Embora a jovem apresentasse declaração oficial que claramente nega as acusações apresentadas contra seu noivo, o fato de ela ser menor de idade faz com que esse documento seja praticamente inútil, acrescentou Sultán. Agora, ambos vivem juntos com seu filho, enquanto o caso segue nos tribunais. Segundo Sultán, há milhares de casos semelhantes em todo o vale da Caxemira. “Como estas histórias não estão nas primeiras páginas dos jornais e a população não pode, ou não está preparada para debater sobre o tema, frequentemente os casais sofrem em silêncio”, explicou.
Como a shariá não define uma idade legal para as mulheres se casarem, mas na realidade confere às mulheres iguais direitos que os homens para se casarem de acordo com seus desejos, para os especialistas chama a atenção a aversão da sociedade aos códigos escritos da lei islâmica. Os ativistas sociais acreditam que os pais e os clérigos têm um enorme papel a desempenhar na erradicação desta prática que consiste em chamar falsamente de “violação” casamentos com os quais não estão de acordo.

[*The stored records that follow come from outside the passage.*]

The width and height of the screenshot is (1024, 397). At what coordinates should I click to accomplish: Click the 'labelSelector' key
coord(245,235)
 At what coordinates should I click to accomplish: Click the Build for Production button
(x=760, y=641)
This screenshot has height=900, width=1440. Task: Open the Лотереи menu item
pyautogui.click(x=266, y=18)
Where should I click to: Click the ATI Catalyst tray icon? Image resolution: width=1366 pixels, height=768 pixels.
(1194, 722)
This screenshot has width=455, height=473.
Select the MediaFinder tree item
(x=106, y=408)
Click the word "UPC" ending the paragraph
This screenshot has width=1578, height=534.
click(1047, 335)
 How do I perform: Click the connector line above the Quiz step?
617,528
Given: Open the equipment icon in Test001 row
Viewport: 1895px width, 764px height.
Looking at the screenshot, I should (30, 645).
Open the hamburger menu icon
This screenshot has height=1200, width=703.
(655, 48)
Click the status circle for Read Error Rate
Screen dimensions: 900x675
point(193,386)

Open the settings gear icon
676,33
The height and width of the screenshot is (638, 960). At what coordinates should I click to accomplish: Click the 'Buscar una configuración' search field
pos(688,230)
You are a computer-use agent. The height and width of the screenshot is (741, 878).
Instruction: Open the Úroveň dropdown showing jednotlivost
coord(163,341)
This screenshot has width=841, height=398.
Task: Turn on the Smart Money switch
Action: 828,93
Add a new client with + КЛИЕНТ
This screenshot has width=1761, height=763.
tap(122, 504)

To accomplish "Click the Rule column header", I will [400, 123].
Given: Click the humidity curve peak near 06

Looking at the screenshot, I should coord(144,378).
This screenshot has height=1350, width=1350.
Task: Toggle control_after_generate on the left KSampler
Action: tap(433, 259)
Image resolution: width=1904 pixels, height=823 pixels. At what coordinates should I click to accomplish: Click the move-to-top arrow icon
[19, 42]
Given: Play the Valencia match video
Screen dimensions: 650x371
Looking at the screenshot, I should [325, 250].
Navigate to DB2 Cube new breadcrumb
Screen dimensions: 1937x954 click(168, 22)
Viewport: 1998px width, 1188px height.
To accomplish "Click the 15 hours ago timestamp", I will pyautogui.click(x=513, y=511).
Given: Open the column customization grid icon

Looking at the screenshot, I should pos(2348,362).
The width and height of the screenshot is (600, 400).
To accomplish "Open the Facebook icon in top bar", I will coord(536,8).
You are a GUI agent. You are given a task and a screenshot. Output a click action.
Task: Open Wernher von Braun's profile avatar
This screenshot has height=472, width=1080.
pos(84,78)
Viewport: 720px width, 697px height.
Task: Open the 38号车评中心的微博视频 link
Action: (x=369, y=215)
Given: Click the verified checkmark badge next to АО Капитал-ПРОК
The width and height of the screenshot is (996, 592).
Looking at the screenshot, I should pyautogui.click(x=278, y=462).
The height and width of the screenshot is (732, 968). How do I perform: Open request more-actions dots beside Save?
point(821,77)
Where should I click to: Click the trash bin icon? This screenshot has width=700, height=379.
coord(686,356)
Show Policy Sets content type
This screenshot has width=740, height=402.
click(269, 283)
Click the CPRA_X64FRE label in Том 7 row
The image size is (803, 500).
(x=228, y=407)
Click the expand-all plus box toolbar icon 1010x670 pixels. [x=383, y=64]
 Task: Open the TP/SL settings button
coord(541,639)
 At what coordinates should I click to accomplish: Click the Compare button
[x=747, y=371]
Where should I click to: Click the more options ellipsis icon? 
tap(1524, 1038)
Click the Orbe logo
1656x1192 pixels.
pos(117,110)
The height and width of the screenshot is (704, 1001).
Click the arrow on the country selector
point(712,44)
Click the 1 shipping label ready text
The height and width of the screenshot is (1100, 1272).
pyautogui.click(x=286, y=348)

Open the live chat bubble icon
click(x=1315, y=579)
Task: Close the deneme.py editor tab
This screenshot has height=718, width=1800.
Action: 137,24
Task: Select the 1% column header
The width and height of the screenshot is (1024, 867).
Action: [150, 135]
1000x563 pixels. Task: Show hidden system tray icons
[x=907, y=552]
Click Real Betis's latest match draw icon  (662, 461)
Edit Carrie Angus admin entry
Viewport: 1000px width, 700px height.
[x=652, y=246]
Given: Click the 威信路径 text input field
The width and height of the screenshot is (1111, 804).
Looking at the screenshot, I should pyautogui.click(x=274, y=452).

“Se o Islã dá à mulher o direito de escolher quem será seu marido, por que os pais resistem tanto a essa ideia?”, perguntou a ativista Nighat Pandit, em Srinagar. Ela está convencida de que os clérigos deveriam educar tanto os pais como os jovens sobre os valores morais e religiosos que implica a escolha. O colunista e ativista social independente Qurat-ul-Ain acredita que os pais também deveriam dar uma orientação adequada aos seus filhos. E sugeriu que as vítimas exponham a realidade escondida por trás das falsas acusações e que protejam a si e a outros contra esta prática arcaica.
* Os nomes das vítimas são fictícios.